Mr Akrill sees the mix of residential, leisure, retail and community facilities, such as the proposed new medical centre on the Rank site, as being part of an emerging new city centre neighbourhood in and around the River Hull.

He said: "You can't just build flats and expect people to live there with no facilities around them.

"That's why we've got a small convenience store for people. That's why we're talking to the primary care trust about a GP surgery as part of the development."

He says the mainly two-bed apartments will also be "realistically" priced at about £100,000, aiming for young professionals who may not otherwise consider joining the property ladder.

He is also confident operators for both the proposed casino and hotel can be found. While the casino hinges on the outcome of the Government's current rethink over its gambling reforms, talks are already under way with casino companies and hotel chains.

He said: "We are talking to three major hotel operators about an apart-hotel, which is different to either a budget or a four-star hotel.

"At apart-hotels, you can stay for a night or six months in what is the equivalent of a short-term leased apartment. There's been nothing like it in Hull before."

He moves swiftly to the proposed student accommodation featuring 156 shared apartments, each one with four or five bedrooms.

He said: "We are currently doing 6,000 student beds across the country.
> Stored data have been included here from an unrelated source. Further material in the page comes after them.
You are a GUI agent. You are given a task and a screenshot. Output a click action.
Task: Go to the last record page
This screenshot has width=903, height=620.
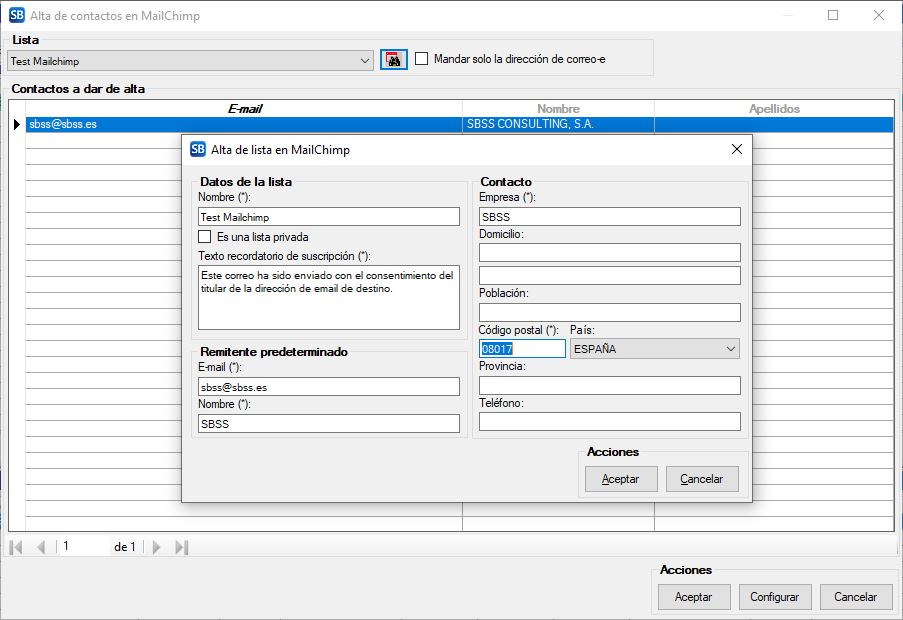click(181, 547)
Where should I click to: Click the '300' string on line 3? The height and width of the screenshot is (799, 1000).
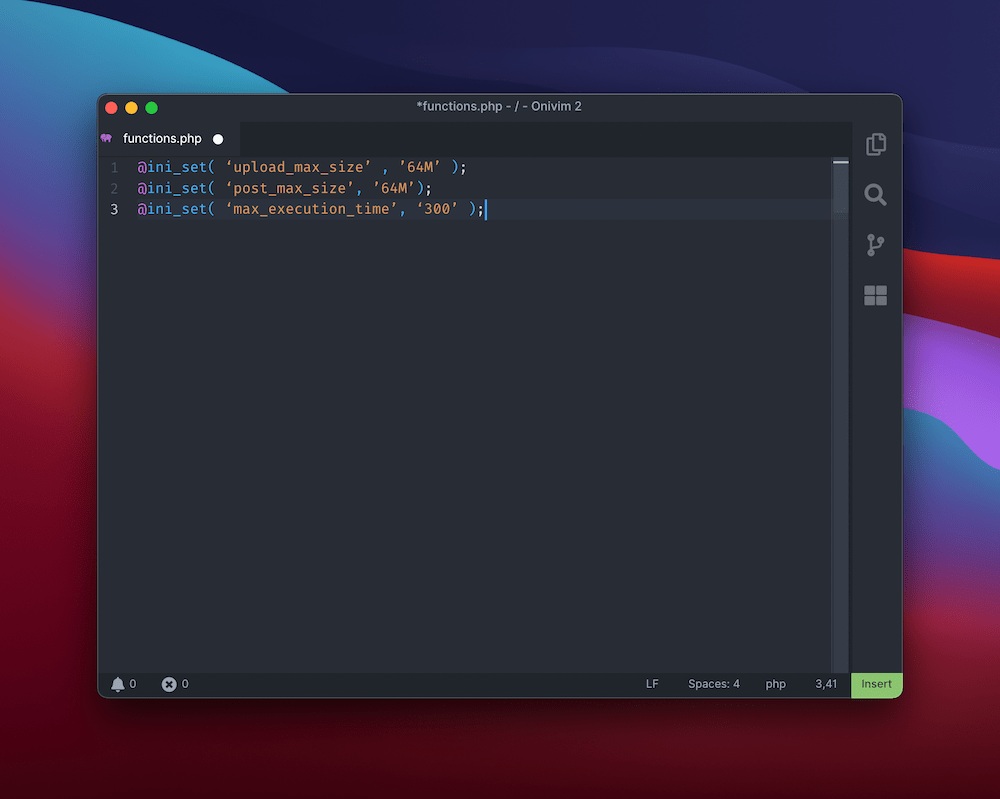[440, 209]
In most of the cities we are working in, 50 per cent of student accommodation is of this type."


The aim is to attract students in the city centre at Hull College, the University of Lincoln and the University of Hull. All three are just a stone's throw across the other side of the River Hull.

With an already approved student development in nearby Wincolmlee still in the pipeline, Mr Akrill is sure the demand is there.

He also sees the mill site scheme as part of a wider jigsaw of new development being pieced together along the riverfront.

He said: "On the River Hull we are going to be right next to final phases of The Boom development and I'm more than comfortable with that.

"The two schemes will complement each other by effectively redeveloping the whole of the east bank of the river between Drypool Bridge and Myton Bridge."

As for the new-look Co-op, he is equally optimistic about securing users for both the call centre and the new department store.

The former Co-op store in Jameson Street closed its doors to shoppers 25 years ago this week.

Despite briefly reopening as an indoor market, its future has remained uncertain. However, the new facelift plans for the building include reopening the lower three floors as a department store.

In addition, the third and fourth floors of the building - the latter best known as the former Romeo and Juliet's nightspot - are being marketed as a possible call centre.